The results show that there are sufficient amount of silicatein produced, since:
- Both NC Control are darker (NC1 remain as yellow which indicates that it needs MORE NaOH to turn blue, it contains more acids)
- Both silicatein mixture (with / without homogenization) have higher OD810nm, meaning that there are more bacteria inside the test tube (the solution is thicker / not as clear as NCs).

- We use the 80 degree Celcius dryer to try to heat-dry the silicatein protein-bacteria mixture (5mL), in hope that there will be products produced after 1~2 days of physical drying. If the results are prominent, we can move on and send the products for TEM/SEM testing.
- Results (left: control; right: silicatein after drying)
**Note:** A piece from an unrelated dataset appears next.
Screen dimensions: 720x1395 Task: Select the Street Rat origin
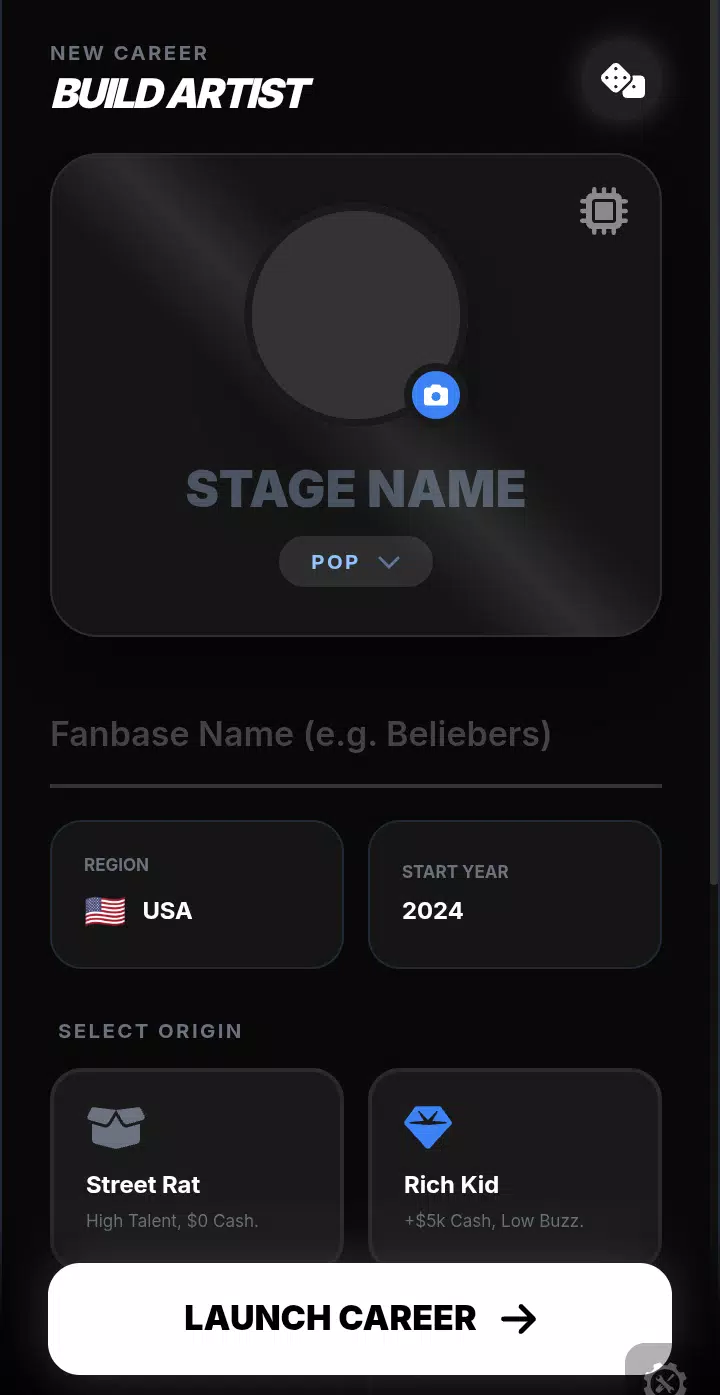(197, 1166)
- At 30 degree Celcius, overnight culture
- Failed. There was little to no bacteria grown on the plate after 2 days of culture. We reached out to a previous team who had done experiments on Gene Knockout and MG1655 bacteria strain, and asked about their results, in hoping we could find a solution. They told us that their results for knocking out MG1655 was not obvious (shown no promoninet results after and before the knockout). Thus, we decided to change our experiments setup and skip the gene knockout part, and to use the bacteria directly for our next step testing.
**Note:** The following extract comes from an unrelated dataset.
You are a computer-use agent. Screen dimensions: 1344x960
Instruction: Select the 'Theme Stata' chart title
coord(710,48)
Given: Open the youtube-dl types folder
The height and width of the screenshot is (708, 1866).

- Innoculate Silicatein, S010, S011, S012 bacteria strain from plates to LB liquid medium
- Overnight culture with 37 degree Celcius on a shaker
- They are prepared to be used for TEM/SEM testing!
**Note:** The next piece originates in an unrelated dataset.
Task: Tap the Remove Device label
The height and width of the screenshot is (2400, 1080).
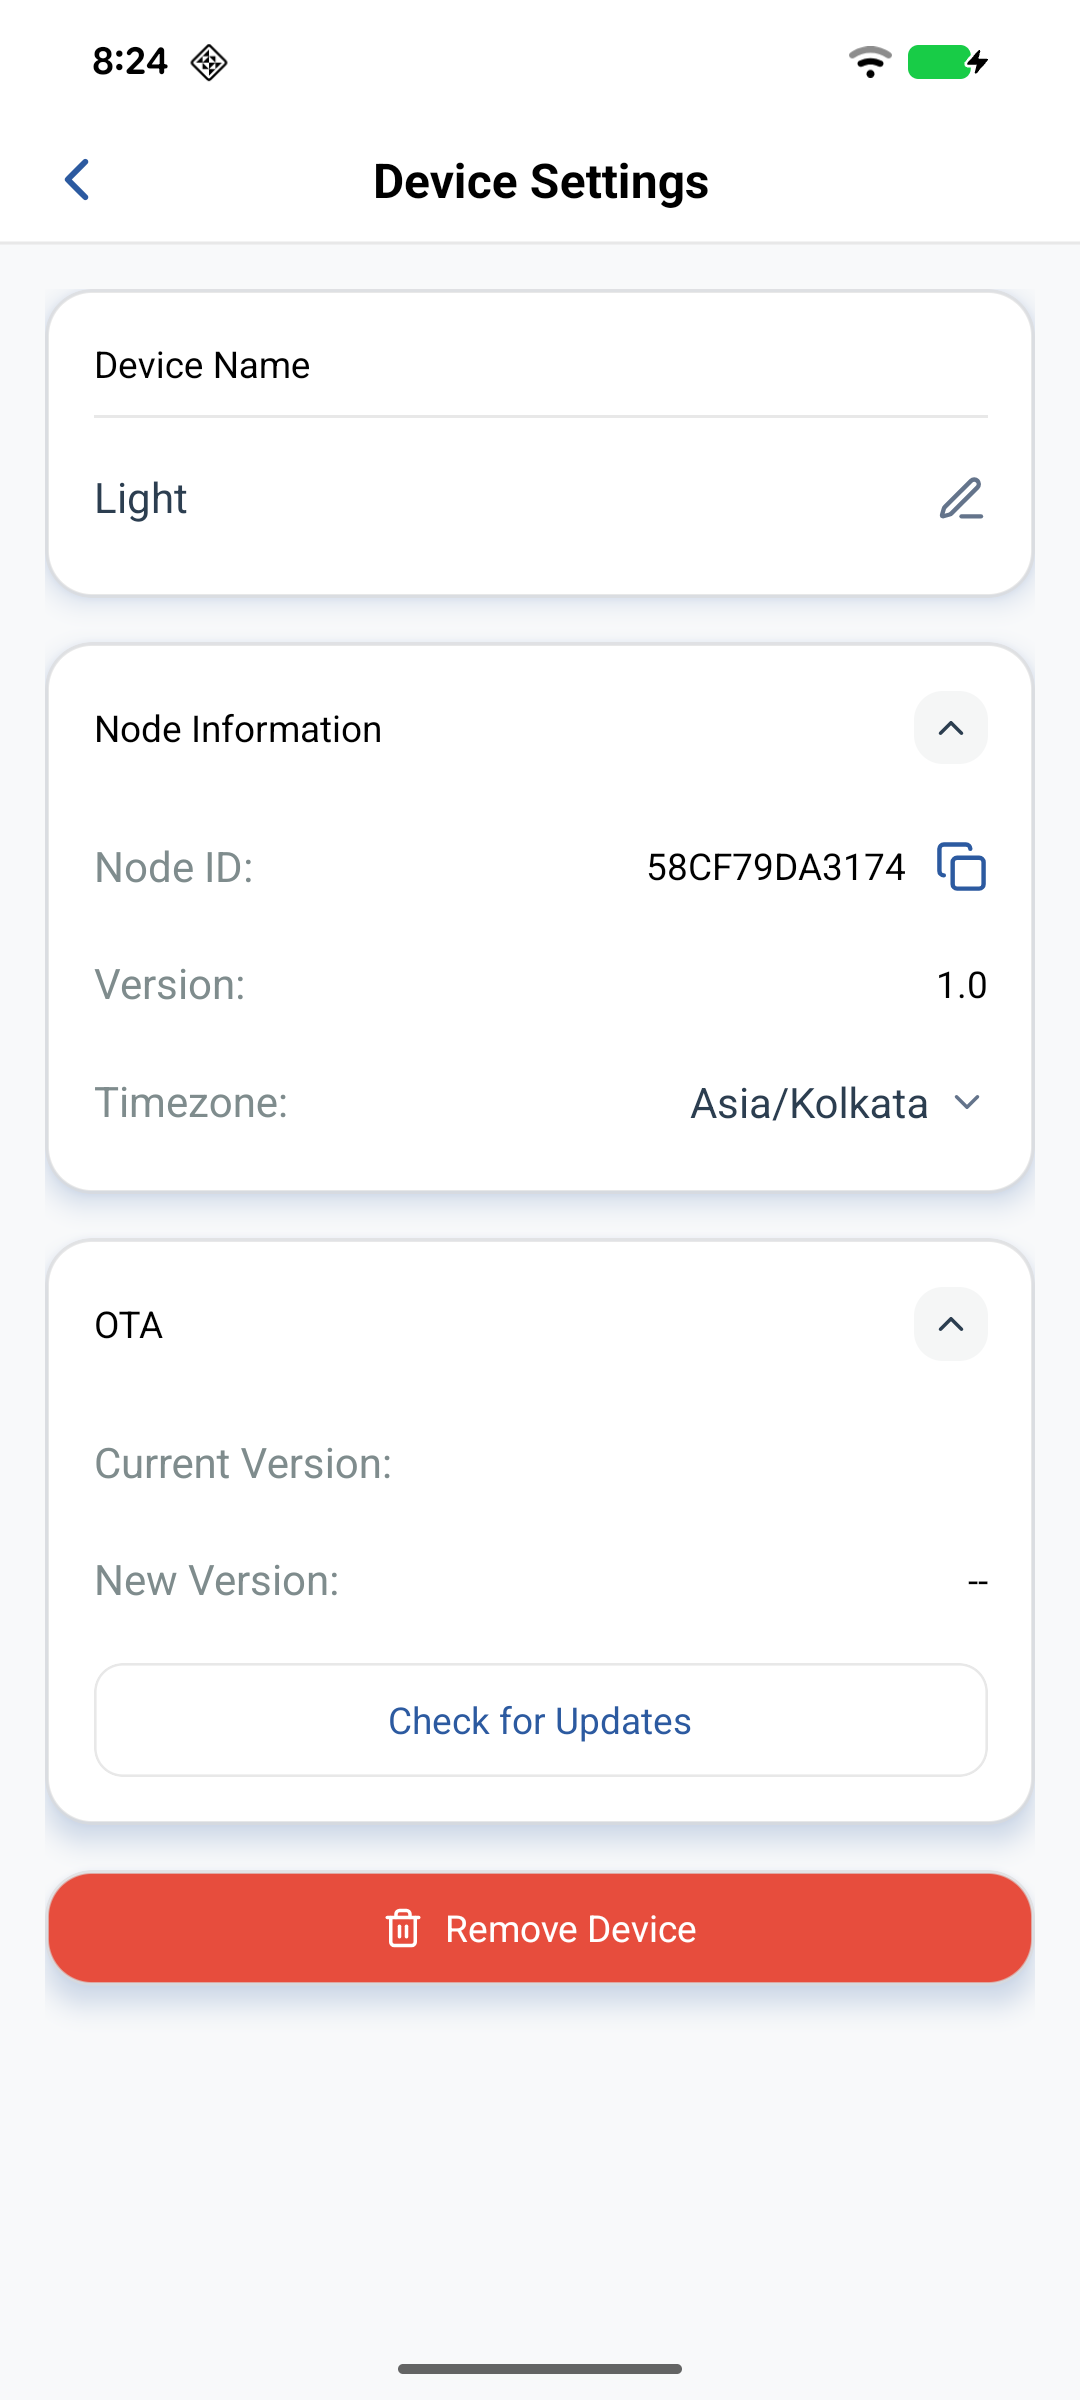Action: pyautogui.click(x=570, y=1929)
- Added 100uL of IPTG and 200uL of 4 types of bacteria mixture(Si, S010, S011, S021) from yesterday respectively, into 4 different glass bottles containing 200mL of LB liquid medium(with K+ antibiotics), put them into 37 degree Celsius incubator on a shaker for overnight culture.
  - Concentration of IPTG inducer is 5mmol/L, thus we need to use ratio 1/2000 to add inducer into LB medium to induce growth; and use 1/1000 ratio to add bacterial mixture into LB medium to make sure normal growth as well.

- Prepare 5 pieces of “Quantifoil Carbon Film”.

- TEM testing:
  - Draw 1mL of Si bacteria mixture from the original LB medium glass bottle into microcentrafigal tube. Add 10uL of bacteria mixture onto the piece of carbon film (mark as #1).
  - Dilute the original Si bacteria mixture with ratio 1:10; add another 10uL of bacteria mixture onto another piece of carbon film, repeat it twice (mark as #2, #5).
  - Repeat the step above twice, mark as #3, #4.
  - Put all 5 pieces of film into the 80 degree Celsius dryer until they are completely dry, then send them for TEM testing.
  - Pictures:

- Results:

- SDS-PAGE verification:
  - Draw 50mL of bacteria mixture from 4 different bottles from yesterday.
  - Centrifuge 4 bacteria mixture (10000rpm, 15min), decant the supernant; for all of them, add 10mL of PBS buffer and use ultrasound to homogenize the mixture (10min each).
  - Aliquot the supernants and filter the liquids.
  - Run SDS-PAGE to separate and test protein.
  - Results:

SDS-PAGE Protein Gel Electrophoresis:
1. Prepare SDS-PAGE running buffer(1X): 10mL.
2. Prepare gels and assemble the electrophoresis device.
3. Heat samples for 5 minutes at 94 degrees Celsius.
4. Cover the chamber & firmly connect both the anode and the cathode. Set the voltage on the electrophoresis power supply to a constant voltage of 120V.
5. Run the gel electrophoresis cell for 30-60 minutes.
6. After electorphoresis, remove the gel by floating it off the plate into water.
7. Stain the SDS-PAGE with Coomassie blue dyes, then destain it.
8. Observe the electrophoresis results that show up in the E-gel imager.